Pellet delivery system 100 can also include one or more processors 108, memory 110, navigation system 112, and monitoring system 138, which will be collectively referred to herein as the control system. Memory 110 can store programs to be executed by the processor 108, and can store collected data. Navigation system 112 (e.g., a flight controller) can determine the location of the pellet delivery system 100 using a global positioning system (GPS), for example. Monitoring system 138 can monitor various operations of the pellet delivery system 100, such as pellet exits, and capture dispensing and error data.
FIG. 1B is an exploded perspective view of a pellet delivery system 100 according to examples of the disclosure. In the example of FIG. 1B, hopper assembly 102 can be coupled to loading assembly 104 using optional union 114, and the loading assembly can be attached to the top of projector assembly 106. In examples where pellet delivery system 100 is to be attached to a terrestrial carrier such as an ATV, loading assembly 104 and projector assembly 106 can be housed in chassis 116, and the chassis can be mounted to base 118. Base 118 can then be mounted to the terrestrial carrier. In the example of FIG. 1B, a pellet originally stored in hopper assembly 102 can pass through apertures in union 114, become queued within loading assembly 104, loaded into projector assembly 106, and get ejected from the projector assembly using two spinning projection wheels 120, as indicated by path 122. It should be noted that FIG. 1B only shows one-half of the chassis of projector assembly 106 and only one spinning projection wheel 120 for path 122 so that the tubular passages within the chassis can be exposed for purposes of explanation and clarity. In addition, although FIG. 1B contemplates two projection wheels 120 is a side-by-side configuration for each path, in other examples the projection wheels can be oriented in other configurations, such as a top-bottom configuration. Furthermore, although a projection wheel mechanism is illustrated in the example of FIG. 1B, other projection mechanisms and techniques, such as compressed air, spring-loaded catapults, rotating flippers and the like may also be employed. Another pellet can also progress through the pellet delivery system 100 in a similar manner, as indicated by path 124. Yet another pellet originally stored in hopper assembly 102 can pass through apertures in union 114, become queued within loading assembly 104, loaded into projector assembly 106, and get released from the projector assembly using only gravity, as indicated by path 126.

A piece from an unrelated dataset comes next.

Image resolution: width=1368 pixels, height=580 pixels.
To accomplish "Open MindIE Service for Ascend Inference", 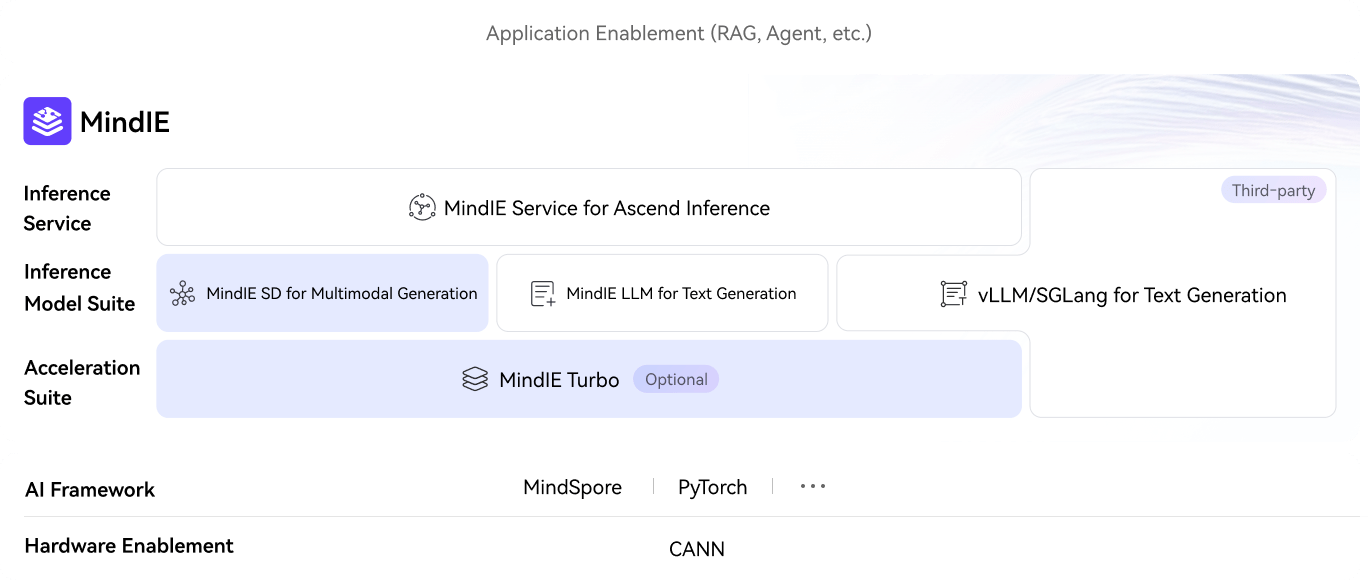I will tap(606, 208).
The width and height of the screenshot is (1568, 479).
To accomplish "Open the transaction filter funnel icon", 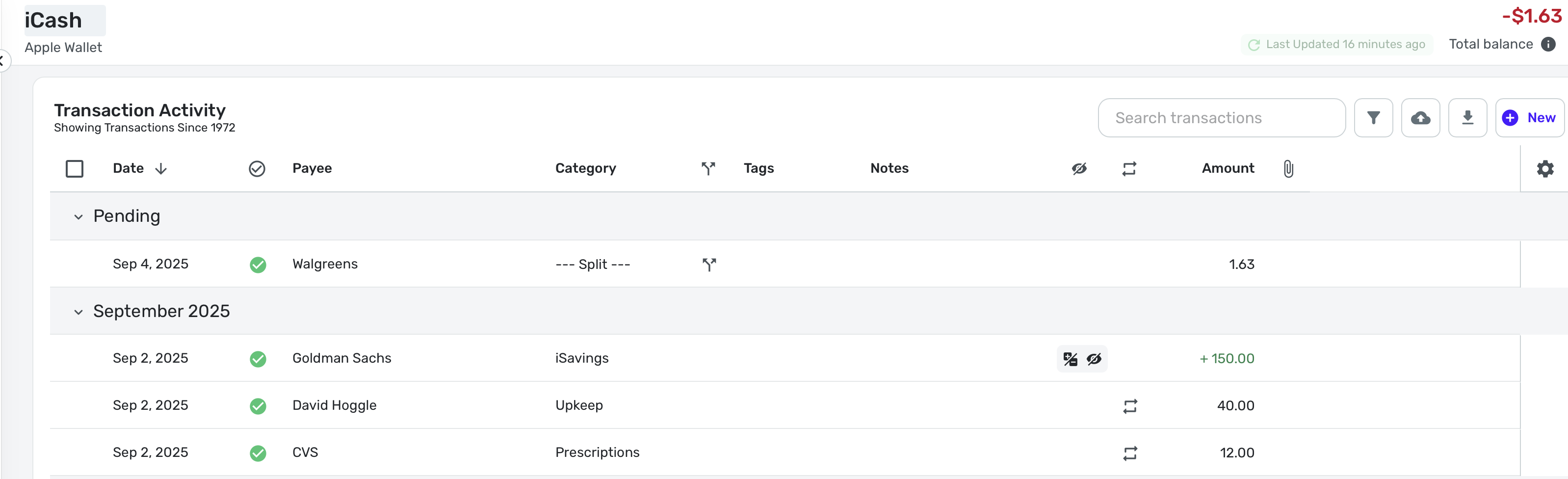I will (1373, 118).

In the example of FIG. 1B, pellet delivery system 100 can dispense three pellets during each delivery cycle. However, in other examples, pellet delivery system 100 can dispense only one pellet via any one of paths 122, 124 or 126 and accompanying mechanisms, or two pellets via any two of paths 122, 124 or 126 and accompanying mechanisms. In some examples, the pellet delivery system 100 can be attached to an airborne carrier such as an unmanned aerial vehicle (UAV) (e.g., quadcopter, helicopter, fixed wing aircraft and the like) or a manned aerial vehicle for delivery of pellets from the air. In these examples, the pellet delivery system 100 can attach to the airborne carrier via hopper assembly 102 (although other attachment mechanisms are contemplated), and chassis 116 and base 118 can be removed to save weight. In other examples, the pellet delivery system 100 can be attached to terrestrial carriers such as an all-terrain vehicle (ATV), truck, motorcycle and the like for delivery of pellets from ground level. In these examples, the pellet delivery system 100 can be attached to the terrestrial carrier via base 118 (although other attachment mechanisms are contemplated). In still other examples, the pellet delivery system 100 can be attached to a human or animal using a harness.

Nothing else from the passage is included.